CSF levels of established Alzheimer's disease (AD) biomarkers remain stable despite disease progression, and non-amyloid non-tau biomarkers have the potential of informing disease stage and progression. We previously identified complement 3 (C3) to be decreased in AD dementia, but this change was not found by others in earlier AD stages. We hypothesized that levels of C3 and associated factor H (FH) can potentially distinguish between mild cognitive impairment (MCI) and dementia stages of AD, but we also found their levels to be influenced by age and disease status.

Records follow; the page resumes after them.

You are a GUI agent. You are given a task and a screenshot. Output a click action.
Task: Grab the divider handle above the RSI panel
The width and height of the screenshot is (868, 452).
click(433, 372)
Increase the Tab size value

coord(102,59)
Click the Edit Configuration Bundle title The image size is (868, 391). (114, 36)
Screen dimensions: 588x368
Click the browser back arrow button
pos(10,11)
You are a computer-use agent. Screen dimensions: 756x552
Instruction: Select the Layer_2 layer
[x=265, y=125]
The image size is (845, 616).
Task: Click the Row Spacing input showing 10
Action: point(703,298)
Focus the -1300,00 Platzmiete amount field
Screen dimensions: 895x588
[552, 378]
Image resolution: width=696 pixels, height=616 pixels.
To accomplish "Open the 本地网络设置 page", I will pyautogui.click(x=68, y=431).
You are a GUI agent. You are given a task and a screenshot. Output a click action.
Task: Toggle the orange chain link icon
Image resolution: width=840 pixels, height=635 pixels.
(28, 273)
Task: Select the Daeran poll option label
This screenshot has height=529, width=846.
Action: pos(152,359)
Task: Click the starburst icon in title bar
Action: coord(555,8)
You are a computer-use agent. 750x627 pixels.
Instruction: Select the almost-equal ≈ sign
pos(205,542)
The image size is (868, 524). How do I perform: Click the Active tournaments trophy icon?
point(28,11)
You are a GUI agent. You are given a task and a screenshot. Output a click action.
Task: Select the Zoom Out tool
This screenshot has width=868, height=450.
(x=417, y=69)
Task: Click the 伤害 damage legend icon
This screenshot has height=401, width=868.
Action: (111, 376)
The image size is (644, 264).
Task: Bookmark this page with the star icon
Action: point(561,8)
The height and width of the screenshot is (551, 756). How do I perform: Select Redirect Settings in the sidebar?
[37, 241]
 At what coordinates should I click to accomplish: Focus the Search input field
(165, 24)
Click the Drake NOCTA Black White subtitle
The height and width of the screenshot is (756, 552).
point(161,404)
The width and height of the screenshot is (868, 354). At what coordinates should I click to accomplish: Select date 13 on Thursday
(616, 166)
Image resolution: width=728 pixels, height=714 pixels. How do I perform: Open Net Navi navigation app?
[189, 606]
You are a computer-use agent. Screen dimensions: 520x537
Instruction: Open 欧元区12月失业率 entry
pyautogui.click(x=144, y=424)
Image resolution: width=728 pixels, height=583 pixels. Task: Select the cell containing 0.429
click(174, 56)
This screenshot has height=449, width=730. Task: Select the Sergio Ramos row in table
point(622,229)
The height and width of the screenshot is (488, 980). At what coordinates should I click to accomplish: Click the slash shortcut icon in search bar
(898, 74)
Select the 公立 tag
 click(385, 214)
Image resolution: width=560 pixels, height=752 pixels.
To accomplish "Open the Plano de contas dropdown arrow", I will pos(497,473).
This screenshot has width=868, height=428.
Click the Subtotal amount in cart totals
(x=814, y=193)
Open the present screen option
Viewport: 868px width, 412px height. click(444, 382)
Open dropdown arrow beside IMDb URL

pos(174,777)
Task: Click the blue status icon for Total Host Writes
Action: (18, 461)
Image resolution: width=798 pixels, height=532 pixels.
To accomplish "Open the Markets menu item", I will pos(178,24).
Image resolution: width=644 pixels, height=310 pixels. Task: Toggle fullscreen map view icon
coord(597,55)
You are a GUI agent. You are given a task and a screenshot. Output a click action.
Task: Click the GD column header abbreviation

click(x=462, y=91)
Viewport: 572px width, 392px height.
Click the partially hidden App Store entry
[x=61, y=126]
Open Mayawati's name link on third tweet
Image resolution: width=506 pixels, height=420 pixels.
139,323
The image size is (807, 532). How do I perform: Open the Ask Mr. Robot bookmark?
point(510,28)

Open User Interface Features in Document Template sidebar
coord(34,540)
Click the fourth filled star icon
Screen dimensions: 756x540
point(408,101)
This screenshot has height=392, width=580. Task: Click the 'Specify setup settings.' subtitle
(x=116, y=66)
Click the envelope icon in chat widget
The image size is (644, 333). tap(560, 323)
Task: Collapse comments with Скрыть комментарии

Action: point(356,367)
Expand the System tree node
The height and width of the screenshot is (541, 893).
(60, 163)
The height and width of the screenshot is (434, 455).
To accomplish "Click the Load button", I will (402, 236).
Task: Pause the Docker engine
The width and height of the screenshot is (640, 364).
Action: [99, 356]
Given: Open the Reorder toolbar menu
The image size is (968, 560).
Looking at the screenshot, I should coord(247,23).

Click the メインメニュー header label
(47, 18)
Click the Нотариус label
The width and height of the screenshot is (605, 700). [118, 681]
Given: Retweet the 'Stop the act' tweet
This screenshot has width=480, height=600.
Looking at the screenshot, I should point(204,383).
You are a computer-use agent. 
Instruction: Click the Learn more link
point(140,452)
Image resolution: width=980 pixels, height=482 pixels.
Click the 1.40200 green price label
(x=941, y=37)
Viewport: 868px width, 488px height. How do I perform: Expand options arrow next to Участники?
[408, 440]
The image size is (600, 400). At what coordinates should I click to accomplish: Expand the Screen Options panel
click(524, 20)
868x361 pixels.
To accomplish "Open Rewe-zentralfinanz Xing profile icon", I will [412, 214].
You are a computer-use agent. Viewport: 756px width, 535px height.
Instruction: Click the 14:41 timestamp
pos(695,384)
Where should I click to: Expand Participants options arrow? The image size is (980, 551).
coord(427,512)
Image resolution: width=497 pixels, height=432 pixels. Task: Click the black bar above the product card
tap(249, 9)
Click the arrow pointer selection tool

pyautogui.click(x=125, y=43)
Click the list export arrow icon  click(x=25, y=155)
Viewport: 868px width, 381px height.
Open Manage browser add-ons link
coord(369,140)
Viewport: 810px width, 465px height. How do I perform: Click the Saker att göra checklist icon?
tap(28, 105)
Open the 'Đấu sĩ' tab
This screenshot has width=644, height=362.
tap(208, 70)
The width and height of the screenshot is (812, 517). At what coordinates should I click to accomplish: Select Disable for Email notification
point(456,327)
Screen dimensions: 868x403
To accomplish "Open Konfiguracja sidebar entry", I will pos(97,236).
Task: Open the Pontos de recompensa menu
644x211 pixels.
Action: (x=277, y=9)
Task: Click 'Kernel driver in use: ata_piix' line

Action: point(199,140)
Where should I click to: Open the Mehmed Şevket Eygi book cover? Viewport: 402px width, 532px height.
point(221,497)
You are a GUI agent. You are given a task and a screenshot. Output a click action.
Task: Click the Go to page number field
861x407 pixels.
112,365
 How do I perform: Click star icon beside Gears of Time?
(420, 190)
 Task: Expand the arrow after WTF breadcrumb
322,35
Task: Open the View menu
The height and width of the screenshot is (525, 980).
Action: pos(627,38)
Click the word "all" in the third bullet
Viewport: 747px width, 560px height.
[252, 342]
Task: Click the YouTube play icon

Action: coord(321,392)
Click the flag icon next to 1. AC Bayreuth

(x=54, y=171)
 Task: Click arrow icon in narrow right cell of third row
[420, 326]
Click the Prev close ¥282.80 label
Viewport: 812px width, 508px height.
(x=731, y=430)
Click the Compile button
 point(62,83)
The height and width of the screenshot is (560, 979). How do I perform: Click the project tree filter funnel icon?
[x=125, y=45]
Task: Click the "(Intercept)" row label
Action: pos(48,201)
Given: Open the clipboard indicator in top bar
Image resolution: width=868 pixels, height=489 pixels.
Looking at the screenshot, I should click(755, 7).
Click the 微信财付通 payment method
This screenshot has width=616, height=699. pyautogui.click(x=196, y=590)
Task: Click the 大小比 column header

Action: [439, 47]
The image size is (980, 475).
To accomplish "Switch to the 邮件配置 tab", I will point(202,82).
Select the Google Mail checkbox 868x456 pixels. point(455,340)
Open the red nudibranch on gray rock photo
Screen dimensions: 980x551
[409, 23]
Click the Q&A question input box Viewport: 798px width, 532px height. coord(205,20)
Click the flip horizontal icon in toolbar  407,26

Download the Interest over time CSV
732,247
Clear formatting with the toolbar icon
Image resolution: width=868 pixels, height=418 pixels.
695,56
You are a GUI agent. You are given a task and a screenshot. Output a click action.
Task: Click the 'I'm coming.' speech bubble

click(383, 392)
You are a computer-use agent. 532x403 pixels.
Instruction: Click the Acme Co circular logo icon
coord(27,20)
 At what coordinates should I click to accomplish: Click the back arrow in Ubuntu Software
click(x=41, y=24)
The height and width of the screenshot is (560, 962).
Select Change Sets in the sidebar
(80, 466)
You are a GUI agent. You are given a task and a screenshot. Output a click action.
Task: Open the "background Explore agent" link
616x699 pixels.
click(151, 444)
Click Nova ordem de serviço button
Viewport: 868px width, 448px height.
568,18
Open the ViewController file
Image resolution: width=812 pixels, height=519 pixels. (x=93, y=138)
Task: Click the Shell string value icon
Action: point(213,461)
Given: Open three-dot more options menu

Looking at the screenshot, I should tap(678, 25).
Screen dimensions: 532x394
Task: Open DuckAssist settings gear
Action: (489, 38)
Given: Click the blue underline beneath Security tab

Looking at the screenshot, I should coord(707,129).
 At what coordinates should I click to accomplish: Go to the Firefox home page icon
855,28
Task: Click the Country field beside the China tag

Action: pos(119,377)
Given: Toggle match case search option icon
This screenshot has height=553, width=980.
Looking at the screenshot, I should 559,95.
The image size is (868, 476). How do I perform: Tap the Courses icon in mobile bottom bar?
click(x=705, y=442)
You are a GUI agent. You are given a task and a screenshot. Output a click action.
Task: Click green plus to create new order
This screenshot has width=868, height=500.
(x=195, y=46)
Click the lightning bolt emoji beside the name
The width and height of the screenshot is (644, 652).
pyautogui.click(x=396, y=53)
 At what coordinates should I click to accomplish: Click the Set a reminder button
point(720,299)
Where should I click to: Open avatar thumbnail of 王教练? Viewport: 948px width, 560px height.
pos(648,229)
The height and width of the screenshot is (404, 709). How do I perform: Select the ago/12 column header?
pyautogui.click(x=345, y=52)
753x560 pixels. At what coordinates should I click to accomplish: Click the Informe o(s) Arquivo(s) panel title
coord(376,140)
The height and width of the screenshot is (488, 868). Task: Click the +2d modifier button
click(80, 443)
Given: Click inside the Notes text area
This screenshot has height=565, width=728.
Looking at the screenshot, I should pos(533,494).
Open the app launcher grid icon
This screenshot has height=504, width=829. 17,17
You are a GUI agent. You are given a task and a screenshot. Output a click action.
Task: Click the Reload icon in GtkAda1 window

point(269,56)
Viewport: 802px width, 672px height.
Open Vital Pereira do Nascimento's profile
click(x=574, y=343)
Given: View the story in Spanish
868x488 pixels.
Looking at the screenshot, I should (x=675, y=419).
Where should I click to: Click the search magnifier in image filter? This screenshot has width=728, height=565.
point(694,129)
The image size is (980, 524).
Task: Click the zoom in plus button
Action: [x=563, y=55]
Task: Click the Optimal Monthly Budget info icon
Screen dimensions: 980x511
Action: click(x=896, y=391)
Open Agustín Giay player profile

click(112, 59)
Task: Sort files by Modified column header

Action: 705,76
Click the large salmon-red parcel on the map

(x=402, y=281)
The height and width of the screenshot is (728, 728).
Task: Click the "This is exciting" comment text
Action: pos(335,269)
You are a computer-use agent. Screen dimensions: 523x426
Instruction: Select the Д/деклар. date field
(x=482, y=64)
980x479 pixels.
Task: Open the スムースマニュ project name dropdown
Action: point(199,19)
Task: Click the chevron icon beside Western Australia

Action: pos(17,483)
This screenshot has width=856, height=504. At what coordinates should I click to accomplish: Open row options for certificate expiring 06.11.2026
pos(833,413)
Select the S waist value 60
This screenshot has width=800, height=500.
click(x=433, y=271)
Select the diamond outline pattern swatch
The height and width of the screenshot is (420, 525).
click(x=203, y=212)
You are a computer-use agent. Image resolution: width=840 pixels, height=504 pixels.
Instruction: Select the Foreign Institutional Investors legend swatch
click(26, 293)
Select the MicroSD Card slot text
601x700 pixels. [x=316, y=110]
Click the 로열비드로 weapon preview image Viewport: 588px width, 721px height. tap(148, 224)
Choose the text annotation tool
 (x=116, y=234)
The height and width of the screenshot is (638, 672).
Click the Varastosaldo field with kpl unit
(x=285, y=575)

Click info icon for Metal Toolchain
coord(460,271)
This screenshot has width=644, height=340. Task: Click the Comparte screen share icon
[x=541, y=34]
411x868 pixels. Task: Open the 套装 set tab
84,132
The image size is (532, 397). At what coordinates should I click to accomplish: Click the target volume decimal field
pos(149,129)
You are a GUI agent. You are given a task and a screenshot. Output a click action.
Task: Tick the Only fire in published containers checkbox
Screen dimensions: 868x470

We developed a biochemical/bioinformatics pipeline to optimize the handling of complex interactions between variables in validating biochemical markers of disease. We used data from the Alzheimer's Disease Neuro-imaging Initiative (ADNI, n = 230) to build parallel machine learning models, and objectively tested the models in a test cohort (n = 73) of MCI and mild AD patients independently recruited from Emory University. Whereas models incorporating age, gender, APOE ε4 status, and CSF amyloid and tau levels failed to reliably distinguish between MCI and mild AD in ADNI, introduction of CSF C3 and FH levels reproducibly improved the distinction between the two AD stages in ADNI (p < 0.05) and the Emory cohort (p = 0.014). Within each AD stage, the final model also distinguished between fast vs. slower decliners (p < 0.001 for MCI, p = 0.007 for mild AD), with lower C3 and FH levels associated with more advanced disease and faster progression.
We propose that CSF C3 and FH alterations may reflect stage-associated biomarker changes in AD, and can complement clinician diagnosis in diagnosing and staging AD using the publically available ADNI database as reference.